- Dehl Berti in Invasion U.S.A. 1985
- Born: Dehl Berti January 17, 1921 Pueblo, Colorado, US
- Died: November 26, 1991 (aged 70) Los Angeles, California, US
- Resting place: Oakwood Memorial Park Cemetery, Los Angeles
- Years active: 1953–1991
- Spouse: Francis Cummins Collins (m. 1944–1962)
- Children: 3

= Dehl Berti =

American actor (1921–1991)

Dehl Berti (January 17, 1921 – November 26, 1991) was an American actor of Chiricahua Apache descent who often appeared in Westerns. One of his more recognized roles was as John Taylor on the 1988–1991 CBS western television series, Paradise, starring Lee Horsley as the reformed gunfighter Ethan Allen Cord.

==Life and career==
A native of Pueblo, Colorado, of Apache descent, he married Francis Cummins Collins in 1944.

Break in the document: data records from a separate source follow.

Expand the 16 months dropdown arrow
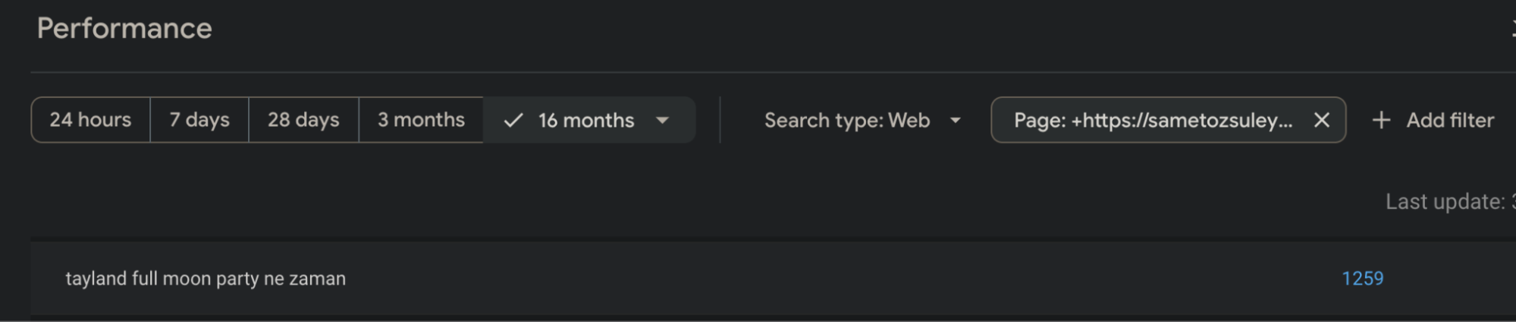1516x322 pixels. coord(662,120)
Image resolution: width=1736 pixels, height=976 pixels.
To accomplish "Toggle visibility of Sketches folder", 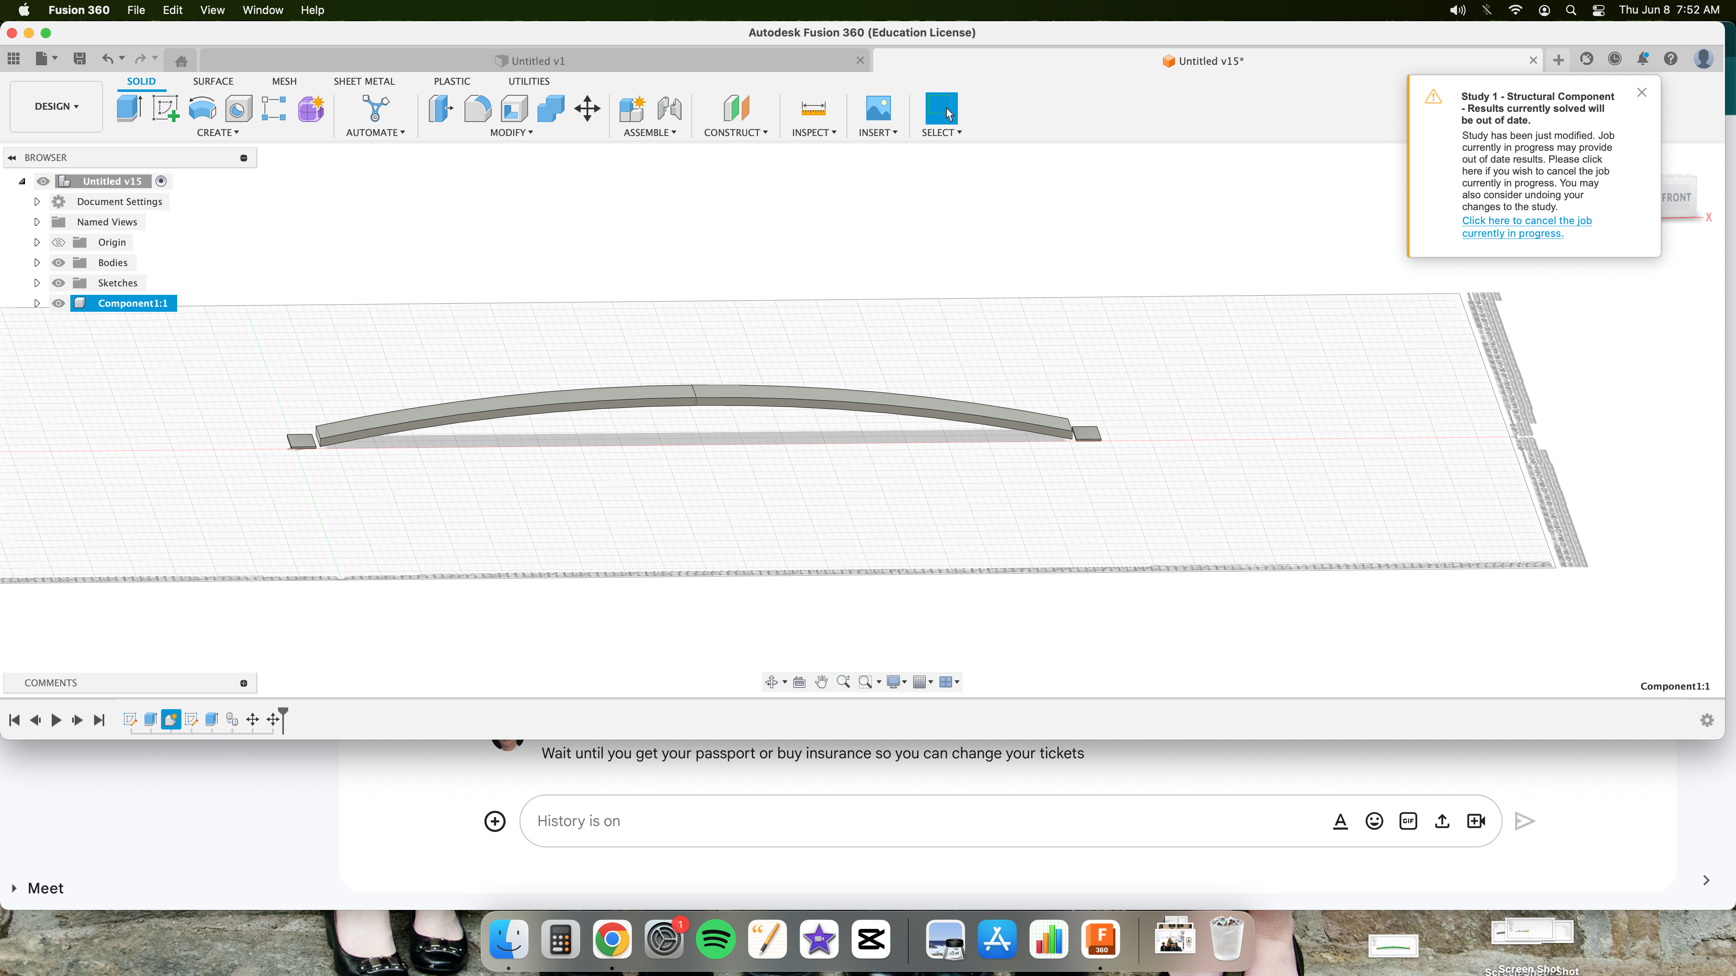I will tap(59, 282).
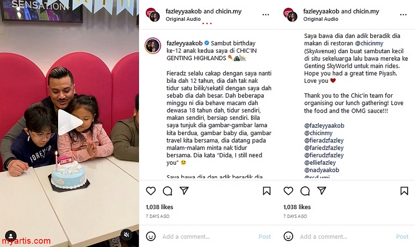Show tagged people icon on the video
The width and height of the screenshot is (415, 247).
click(x=11, y=236)
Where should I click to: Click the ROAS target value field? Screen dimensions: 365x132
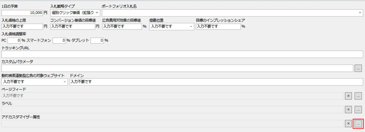(122, 26)
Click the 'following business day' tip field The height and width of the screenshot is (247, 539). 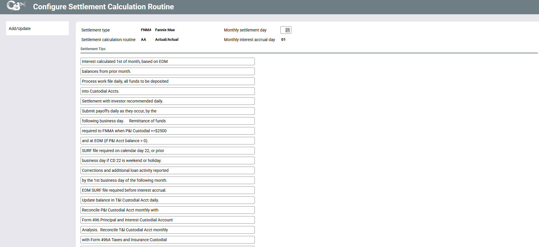(167, 121)
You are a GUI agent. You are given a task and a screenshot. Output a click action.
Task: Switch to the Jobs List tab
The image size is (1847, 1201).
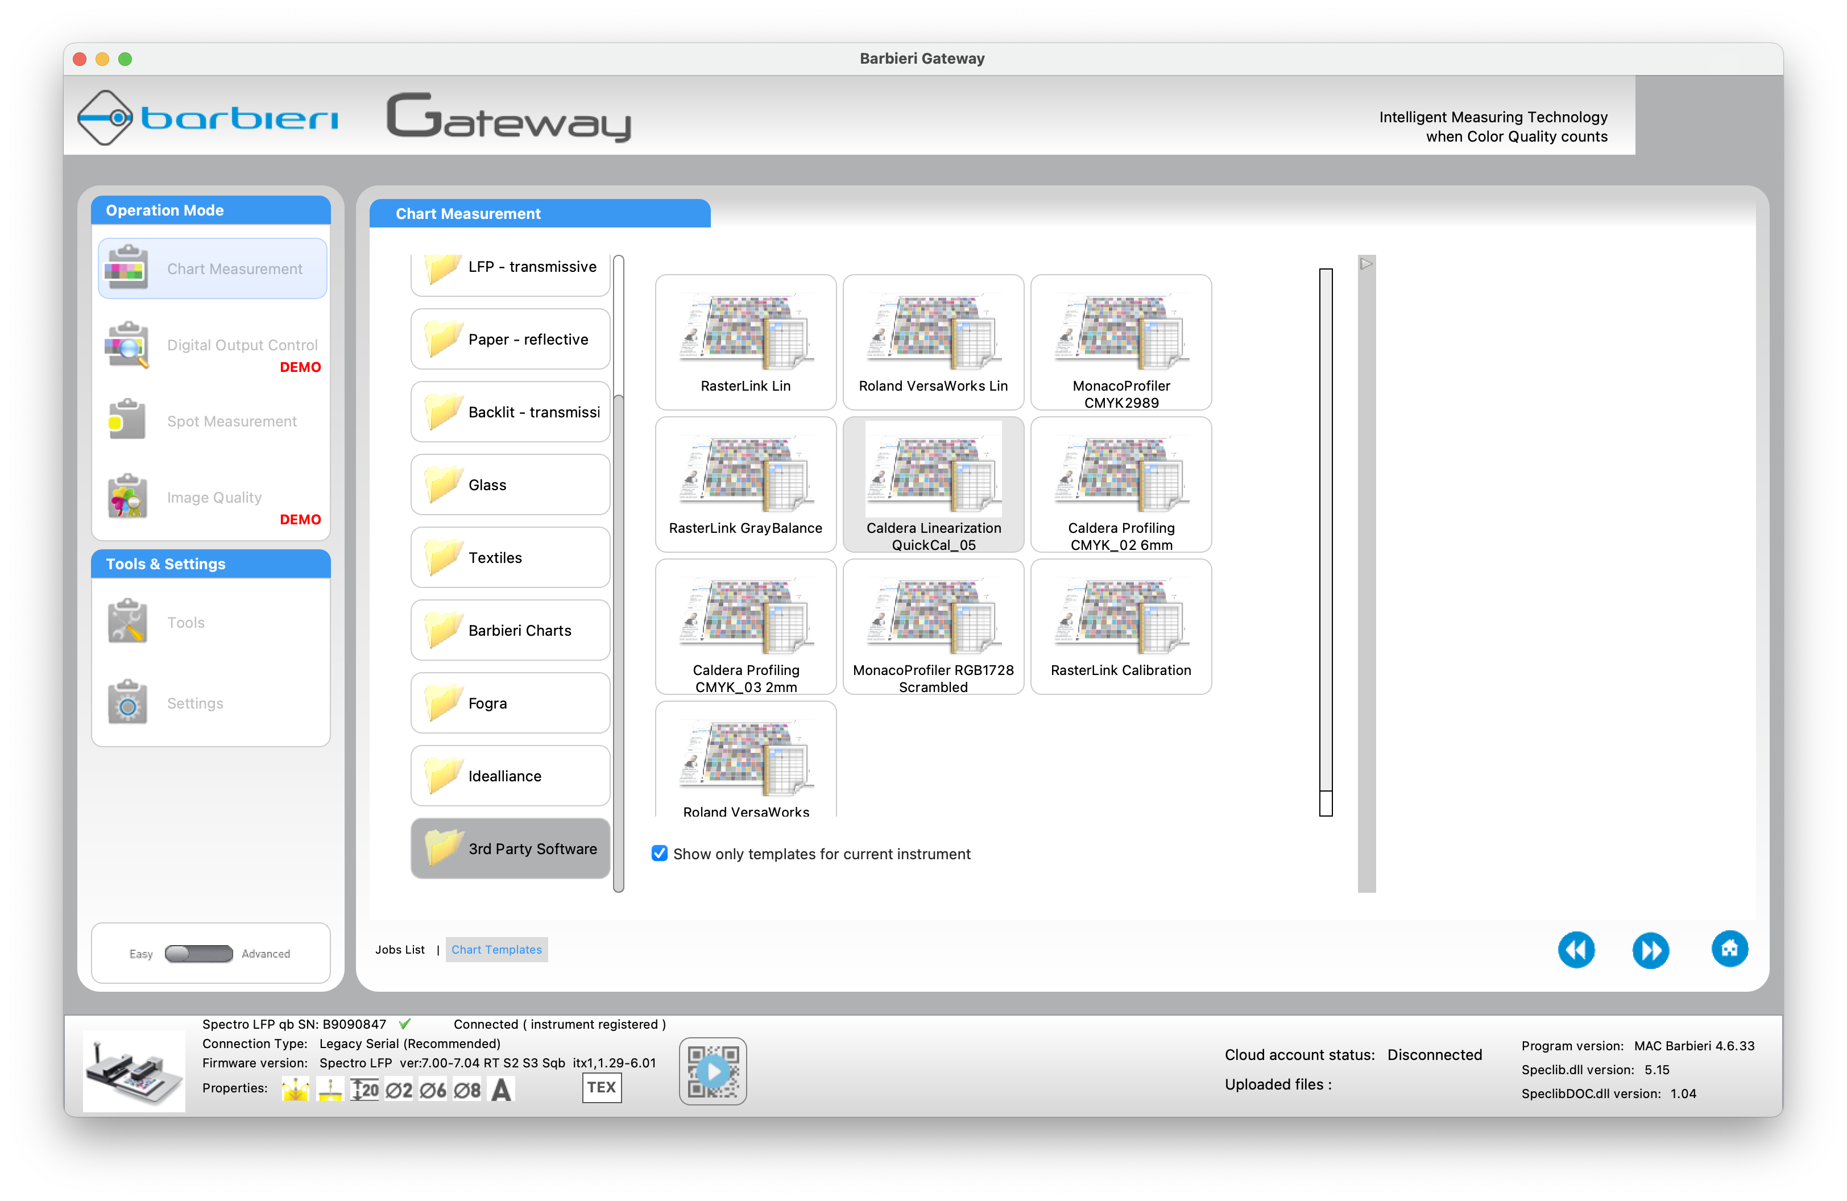coord(400,950)
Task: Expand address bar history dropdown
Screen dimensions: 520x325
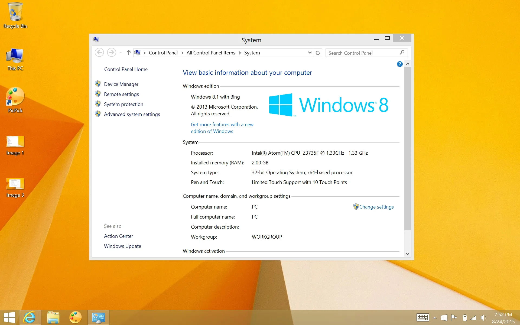Action: click(310, 53)
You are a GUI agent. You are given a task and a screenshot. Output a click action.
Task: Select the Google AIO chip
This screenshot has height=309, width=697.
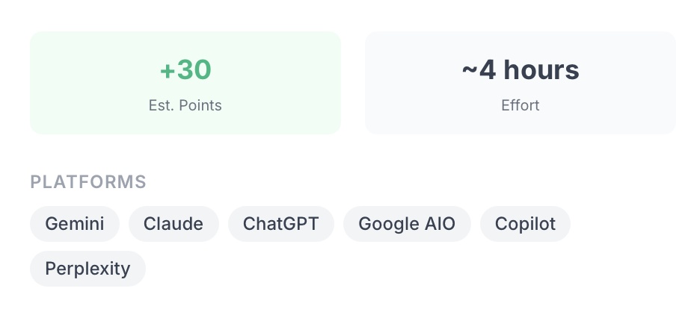pos(407,224)
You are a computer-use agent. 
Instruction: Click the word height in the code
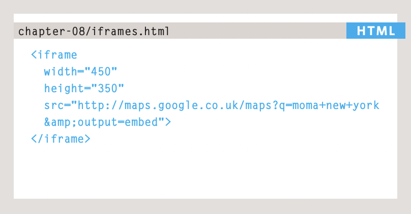point(64,89)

Berti appeared in guest-starring roles on many television programs from the 1950s through the 1980s, primarily in westerns such as Bonanza, Bat Masterson and Gunsmoke, but in other roles as well. In 1960, Berti appeared as Joe Maybe on Cheyenne in the episode titled "The Long Rope." In 1963, he played the Indian, Little Buffalo, in the episode "The Day of the Flying Dutchman" on ABC's western series, The Travels of Jaimie McPheeters, starring child actor Kurt Russell. In 1982, he costarred as One Feather on the short-lived NBC drama series Born to the Wind.

Berti's final appearance was on a 1990 episode of the sitcom, Saved by the Bell. Since 1982, Berti can be heard as the voice of Chief Joseph of the Nez Perce in The American Adventure at Walt Disney World's Epcot Center in Florida.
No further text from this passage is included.